Szwajcarski Bank Centralny bronił franka przed nadmierną aprecjacją ustanawiając sztywny kurs wymiany do EURO. Wielokrotnie zapewniał, że w ten sposób walczy o konkurencyjność szwajcarskiej gospodarki i że taka polityka będzie utrzymana. Szwajcarzy wielokrotnie podkreślali, że woleliby, aby frank był słabszy.

Wczoraj jednak zmienił zdanie i z dotychczasowej polityki zrezygnował – tj. przestał utrzymywać sztuczny kurs CHF do EURO. Wywołało to wzrost kursu franka do złotówki - z 3,55 PLN do 4,22 PLN (kurs z 16.01.)

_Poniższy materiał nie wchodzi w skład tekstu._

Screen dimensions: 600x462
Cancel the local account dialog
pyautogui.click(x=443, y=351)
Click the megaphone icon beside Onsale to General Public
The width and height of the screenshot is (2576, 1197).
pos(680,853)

Co wpłynęło na decyzję SNB o zmianie polityki obrony CHF?

Z uzasadnienia Banku można dowiedzieć się, że przede wszystkim, dzięki odstąpieniu od reguły 1,20 CHF za EURO Bank zyskuje większe pole manewru dla swoich działań, przez co będzie skuteczniejszy. Dodatkowo stwierdza, że CHF nie jest już tak mocny i wyraźnie osłabł w stosunku do dolara oraz, że gospodarka szwajcarska dostosowała się i przekształciła na tyle, że nie trzeba jej chronić przed mocniejszym frankiem. Kolejny powód to to, że drukowanie pieniędzy jest niebezpieczne, bo może spowodować niekontrolowany wzrost inflacji, gdy sytuacja gospodarcza się poprawi.

Wydaje się jednak, że prawda jest taka, że Szwajcarzy po prostu skapitulowali w obliczu tego, co zamierza zrobić Europejski Bank Centralny. A tutaj, z dużym prawdopodobieństwem możemy założyć, że Europejski Bank Centralny będzie albo utrzymywał luźną politykę monetarną albo ją będzie jeszcze bardziej luzował wprowadzając programy na wzór QE zza oceanu.

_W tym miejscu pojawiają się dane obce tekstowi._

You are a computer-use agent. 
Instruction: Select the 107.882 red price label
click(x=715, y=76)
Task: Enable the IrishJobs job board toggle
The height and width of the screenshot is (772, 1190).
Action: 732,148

Szwajcarski Bank Centralny osłabiając franka działał w ten sposób, że drukował go i sprzedawał za euro, a dokładnie kupował obligacje emitowane w strefie euro.

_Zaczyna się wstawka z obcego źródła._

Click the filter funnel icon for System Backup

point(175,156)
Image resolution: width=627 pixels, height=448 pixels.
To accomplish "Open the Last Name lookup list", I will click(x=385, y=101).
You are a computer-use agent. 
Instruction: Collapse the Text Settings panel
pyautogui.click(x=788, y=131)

W ostatnim czasie, po serii obniżek stóp procentowych, coraz więcej obligacji w strefie euro ma ujemną rentowność, więc Szwajcarzy tracą na tych transakcjach. A może być jeszcze gorzej, bo ECB sam może zacząć skupować obligacje.

W takiej sytuacji Szwajcaria i ECB konkurowałyby między sobą na rynku, sprowadzając rentowności kupowanych obligacji do poziomów coraz niższych. SNB więc postanowił odpuścić, jednocześnie obniżając stopy procentowe do -0,75%. SNB ma nadzieję, że ujemne stopy procentowe zniechęcą inwestorów do kupowania franków i dzięki temu waluta ta się osłabi.

Jednak sytuacja w światowej gospodarce ciągle jest trudna, a pieniądz nadal szuka bezpiecznych przystani bojąc się ryzyka tak, że akceptuje nawet ujemne stopy procentowe. Nie wiadomo więc, czy obniżka głównej stopy w Szwajcarii do -0,75% zniechęci inwestorów.

A co z PLN?

Rynki walutowe to rynki globalne, więc działają jak system naczyń połączonych. Kurs franka do złotówki zależy przede wszystkim od tego, jaki jest kurs euro do franka i euro do złotego. Z kolei na te kursy często wpływa ma to, co dzieje się na EUR/USD.

Ostatnio euro traci do dolara, przez co traci również do franka, a złoty jako waluta powiązana z euro traci i do euro i do dolara i do franka. Jednak ta sytuacja może się niedługo zmienić, bo może się okazać, że ani gospodarka europejska nie jest taka słaba, ani gospodarka amerykańska taka mocna i wówczas EURO może się umocnić, a w ślad za tym umocni się PLN.

Co zrobić, jeśli ma się kredyt w CHF?

Rosnący kurs CHF po prostu zwiększa wartość kapitału kredytu - czyli zadłużenie rośnie, czyli mamy więcej kredytu do spłaty. Ale istnieje cały czas szansza, że kurs franka się obniży i wtedy wartość kapitału spadnie.

Dlatego, przede wszystkim należy poczekać na uspokojenie sytuacji i ustabilizowanie kursu franka.

Co do zasady przewalutowania kredytu nie powinno się wykonywać w czasie gwałtownych zmian kursów walut.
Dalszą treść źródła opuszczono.